There are many ways to add to the benefits you can get from using building technology. For example, in addition to always filing your daily reports, you can be sure to include any issues that result in project changes. Whether it’s external weather conditions, the discovery of a new problem, or anything else that may be contributing to delays, including this information in your reports as issues arise helps your team to defend you as best as possible in the event of a problem. Also, if you can keep all communications with your customer in the app, that’s ideal. This allows your team to use the software as a one-stop-shop to create your paper trail. Suppose you have an external communication with your customer that is not in your system via email or SMS. In this case, you can keep screenshots, but above all, make sure you don’t delete the original messages.

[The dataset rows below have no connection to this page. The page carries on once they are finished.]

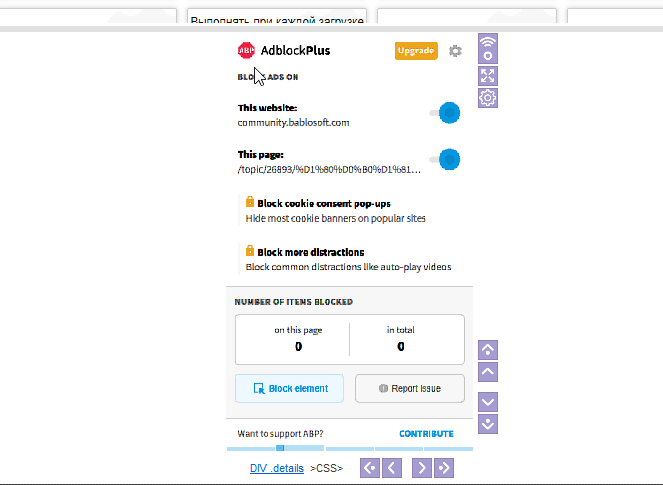Open AdblockPlus settings gear
The width and height of the screenshot is (663, 485).
click(x=456, y=50)

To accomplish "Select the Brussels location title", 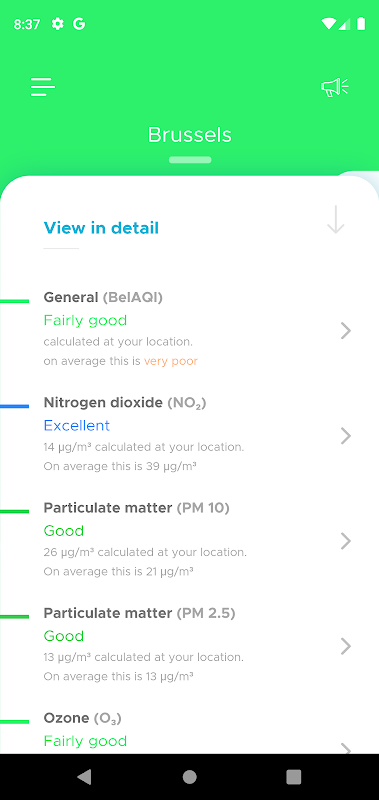I will (x=190, y=135).
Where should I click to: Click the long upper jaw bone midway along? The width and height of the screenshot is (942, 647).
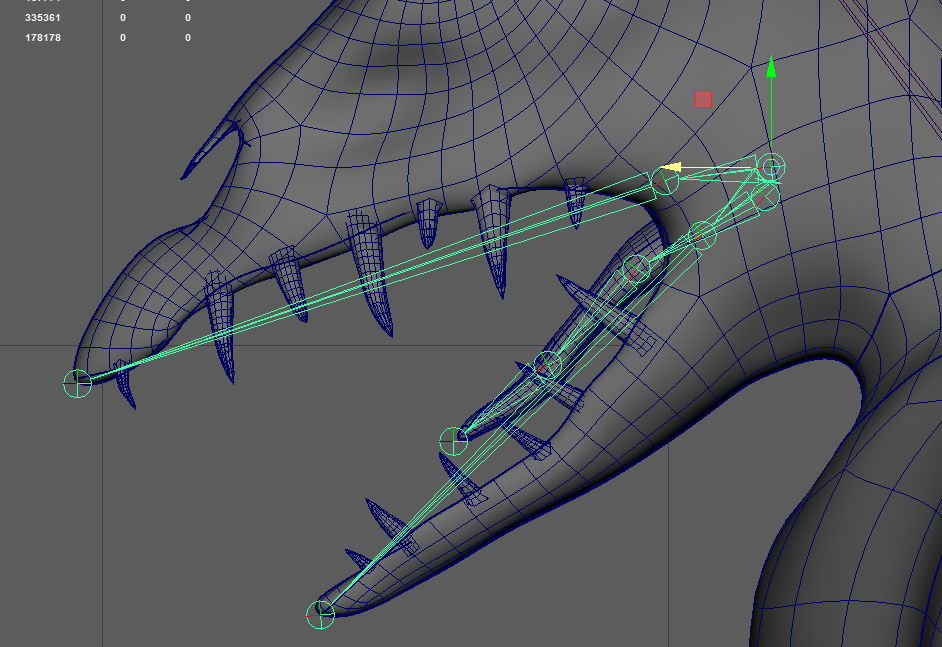click(x=370, y=282)
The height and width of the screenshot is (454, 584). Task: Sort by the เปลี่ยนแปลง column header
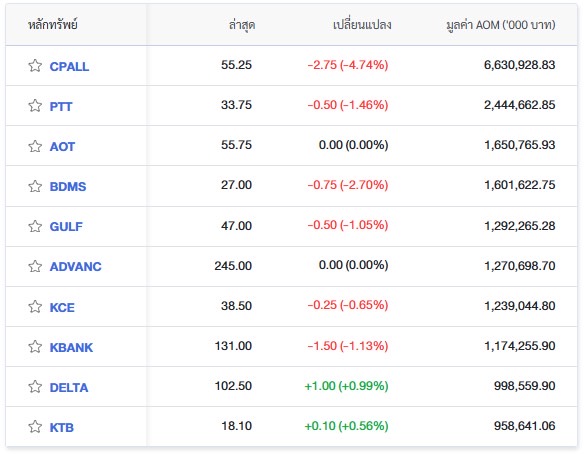pos(362,25)
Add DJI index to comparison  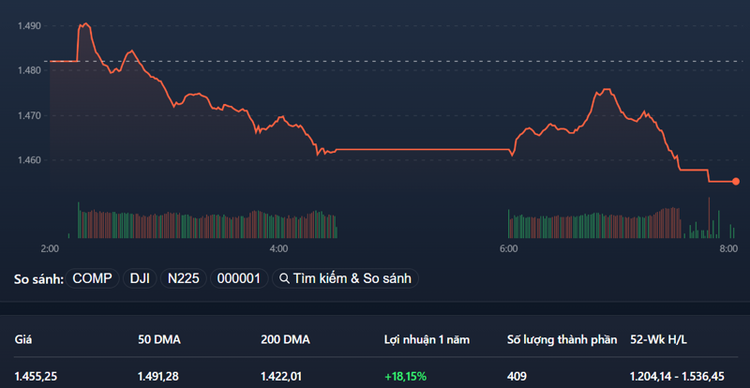pyautogui.click(x=140, y=278)
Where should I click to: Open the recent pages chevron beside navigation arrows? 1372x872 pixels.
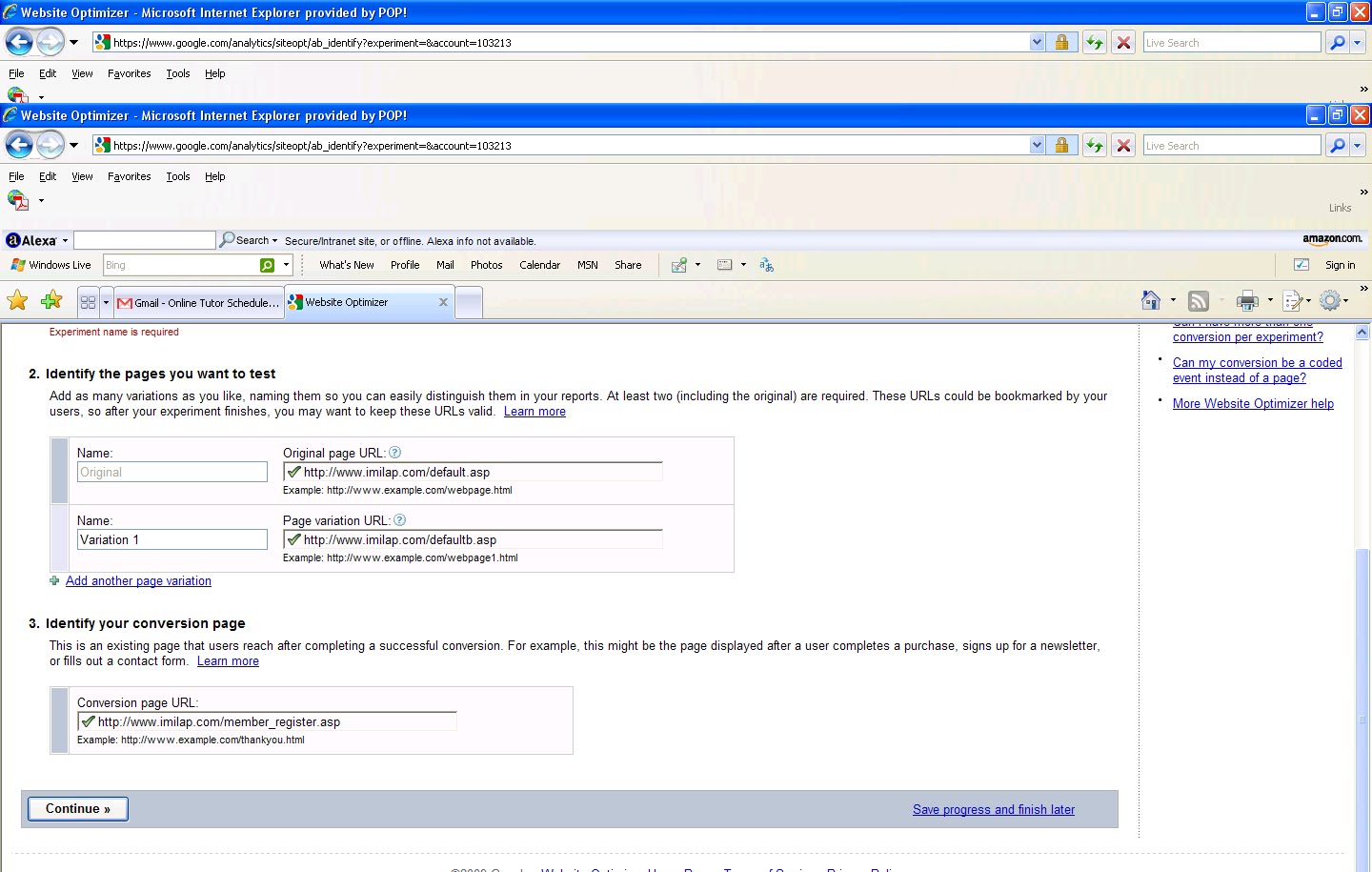tap(74, 145)
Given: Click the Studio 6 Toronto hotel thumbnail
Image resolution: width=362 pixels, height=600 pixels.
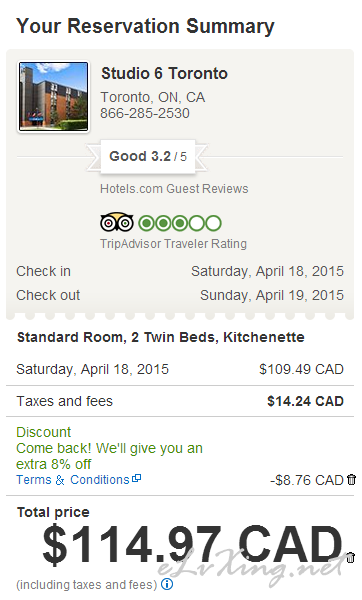Looking at the screenshot, I should pyautogui.click(x=54, y=97).
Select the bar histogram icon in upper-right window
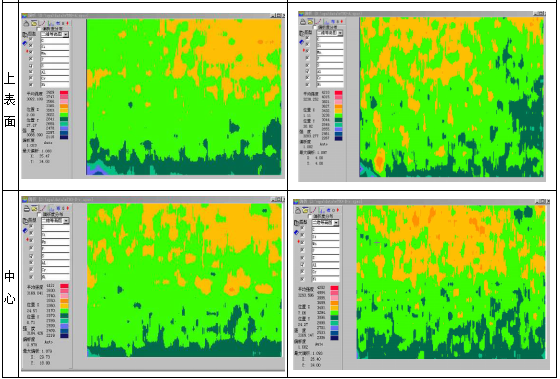The width and height of the screenshot is (560, 379). [327, 22]
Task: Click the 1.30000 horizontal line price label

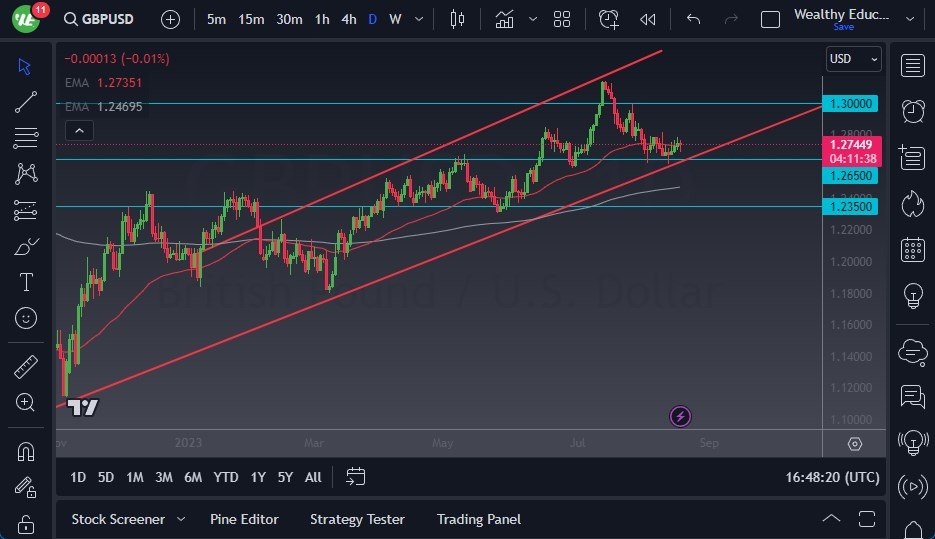Action: pyautogui.click(x=852, y=104)
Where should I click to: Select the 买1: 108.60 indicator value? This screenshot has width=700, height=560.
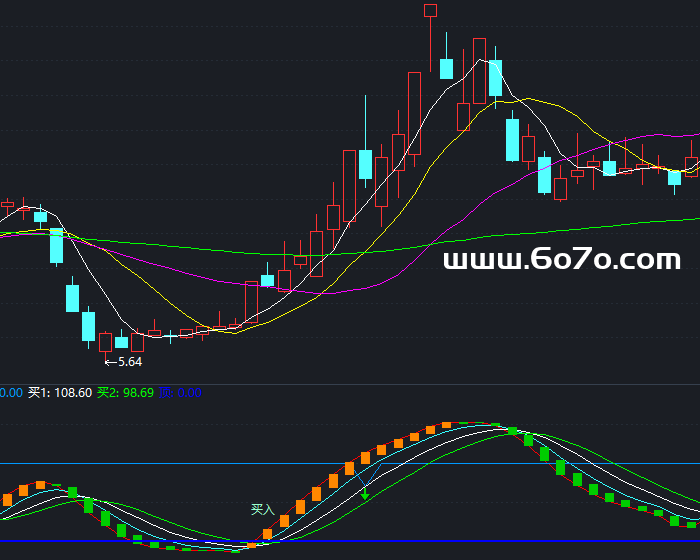click(60, 394)

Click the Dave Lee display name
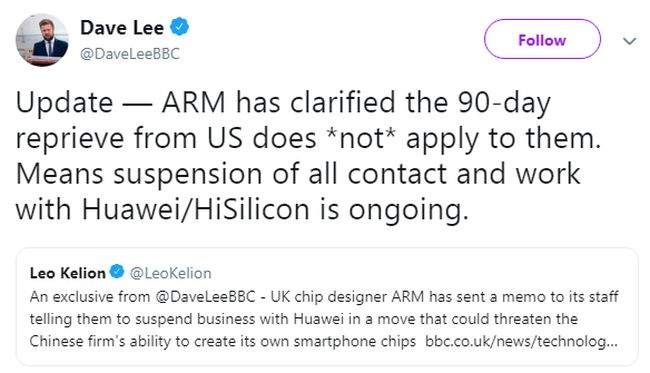click(x=122, y=28)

Finally, you need to make sure that the contract you send on the platform you choose is personalized for your business, and not just a template automatically generated by the app. Your contract is your best line of defense and can do a lot to keep you out of the courtroom. If you don’t use a contract tailored to your business, you lose a lot of your ability to protect your business and the work you do. I would recommend finding a construction lawyer to draft your contract first, or connecting to software like JobTread which partners with legal professionals to offer custom contracts directly within the software. JobTread is working with my company to make this option available, which is a testament to the accessibility and organizational capabilities of construction technology. Using a program like this turns that proactive action into a consolidated task, ultimately making it easier for you to prepare yourself and your business for success.

In conclusion

Being a business owner is hard and staying organized and running your business sometimes seems impossible. Set yourself up for success; Connect with the teams that will best elevate your business! Today, we have many tools at our disposal to make it easier for construction companies to manage jobs, communicate with clients, and organize their documents for more efficient maintenance. I highly recommend looking into construction management software, such as JobTread, and seeing if it might be a good fit for your business.

About the Author:

Published author, award-winning lawyer, devoted wife and mother of three daughters, and veteran owner and managing partner of The Cromeens law firm (TCLF), Karalynn Cromeens is a real jack-of-all-trades. Karalynn is co-founder of Morrell Masonry Supply and owner of The institute of the subcontractor, an easy-to-access online educational platform for entrepreneurs. In addition to TCLF and the Institute of Contractors, she is also the host of the fast-growing educational construction podcast, stop being fooled – the free provision of information on the industry to entrepreneurs throughout the country. In 2021, Karalynn published two Amazon Best-Selling books – Stop being tricked: understand and negotiate the subcontract and, in September, Stop Stiffening: A Texas Contractor’s Guide to Liens and Collections.

In seventeen years of practicing construction, real estate and business law, Karalynn has reviewed and explained thousands of subcontracts. For years, she tried to save companies that had signed problematic subcontracts and lost compensation for their work. Unfortunately, it was too late when they came to see her; she couldn’t do anything to help. She hated to see clients lose money—sometimes their entire business—because of language they didn’t understand and laws they didn’t know. Watching these situations unfold day in and day out has been the driving force behind his two books, The Subcontractor Institute, and the company’s accessibility efforts. Providing entrepreneur education on a national level has become Karalynn’s personal mission, and she always does what she can to help make it a reality.